PCA

Principal Component Analysis (PCA) serves as a dimensionality reduction technique, condensing large datasets into a smaller set while retaining essential patterns and trends.

Table (Data format)

This is an example of a data format containing the necessary information for PCA visualizations. The table includes mock data specifically generated for this purpose.

The “Sample” column contains unique identifiers for each sample. The “PC1” and “PC2” columns represent the results from the Principal Component Analysis. In the “Group” column there are different groups that the samples are being divided into.

Code
library(data.table)
library(reactable)

df <- fread("../inst/data/PCA_table.txt")


reactable(
  
  df, 
  theme = reactableTheme(
    backgroundColor  = "transparent"
  )
)

PCA diagram

PCA diagrams can be constructed using the geom_mark_ellipse() function from the ggforce package.

This geom facilitates annotating sets of points using ellipses.

The enclosing ellipses are evaluated via the Khachiyan algorithm, ensuring a solution within the specified tolerance level. Given that this geom is frequently expanded, minor deviations of some points outside the ellipses are of minimal concern.

This PCA diagram illustrates the different annotating sets.

Code
library(ggplot2)
library(ggsci)
library(ggforce)
library(colorspace)


ggplot(df, aes(PC1, PC2)) +
  
  geom_mark_ellipse(aes(fill = Group, label = Group), alpha = .1, expand = unit(3, "mm"), label.fill = "transparent") +
  
  geom_point(aes(fill = Group), shape = 21, size = 3, stroke = .25, color = "white") +
  
  scale_fill_manual(
    values = c(
      "IgM" = "#990000",
      "IgG" = "#004d99"
      
    )
  ) +
  
  scale_x_continuous(limits = c(-55, 55)) +
  scale_y_continuous(limits = c(-55, 55)) +
  
  theme_minimal() +
  
  theme(
    legend.position = "none",
    plot.margin = margin(20, 20, 20, 20)
  ) +
  
  labs(x = "PC1 (46.19%)", y = "PC2 (10.93%)")

____

## GOALS
A - In the PCA page, reproduce the stretch from "This geom facilitates" through "library(ggforce)".
B - According to the PCA page, which algorithm is used to evaluate the enclosing ellipses?

## COLLECTED MATERIAL
____

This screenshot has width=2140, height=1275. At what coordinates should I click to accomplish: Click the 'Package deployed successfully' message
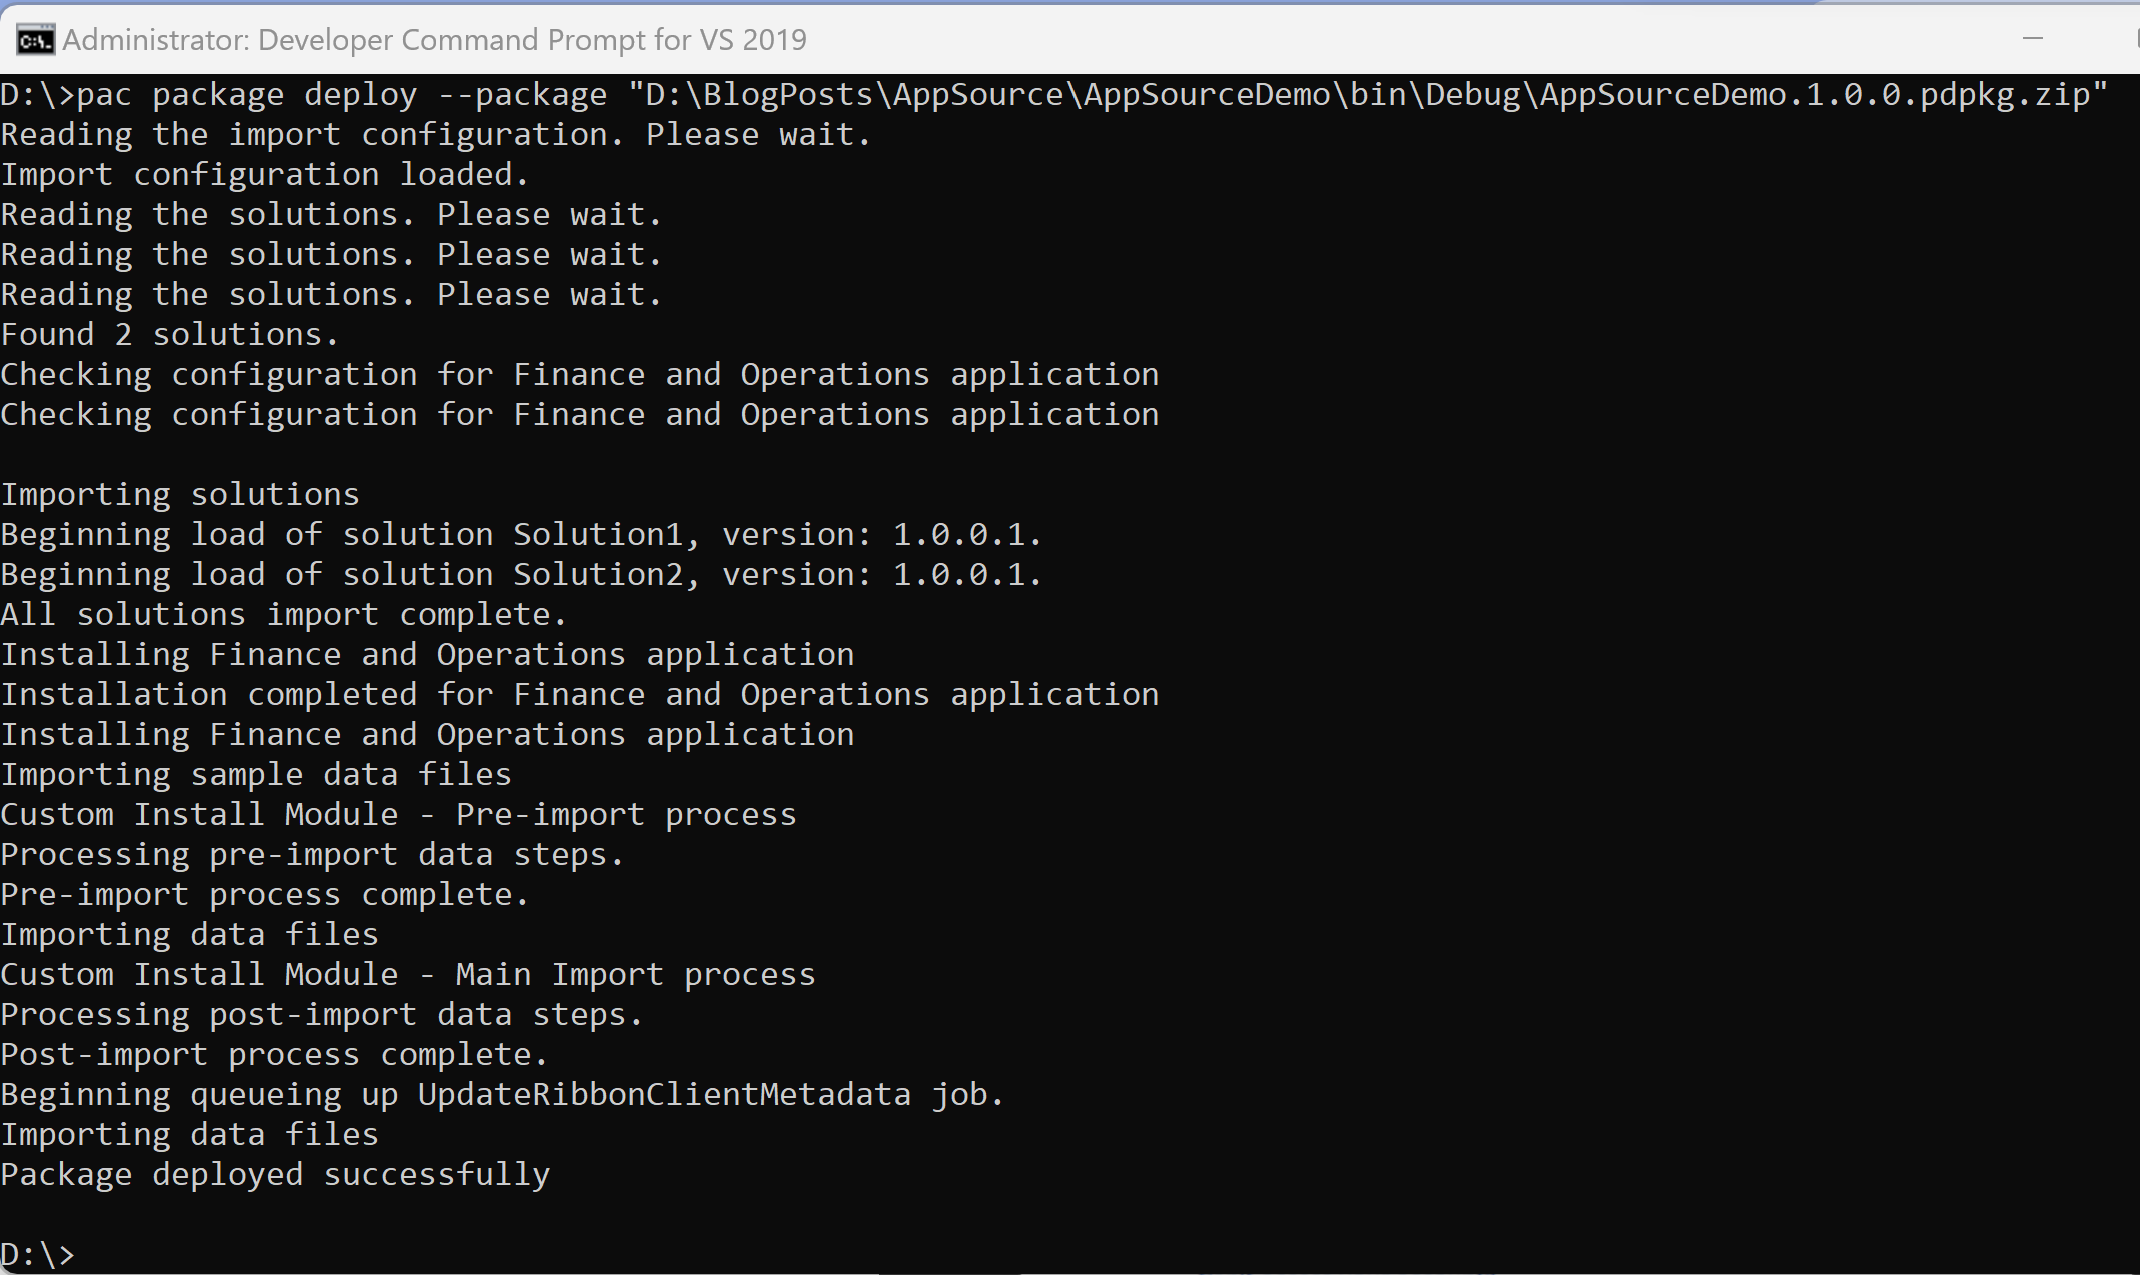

____

## IN RESPONSE
A -
This geom facilitates annotating sets of points using ellipses.

The enclosing ellipses are evaluated via the Khachiyan algorithm, ensuring a solution within the specified tolerance level. Given that this geom is frequently expanded, minor deviations of some points outside the ellipses are of minimal concern.

This PCA diagram illustrates the different annotating sets.

Code
library(ggplot2)
library(ggsci)
library(ggforce)

B - The Khachiyan algorithm.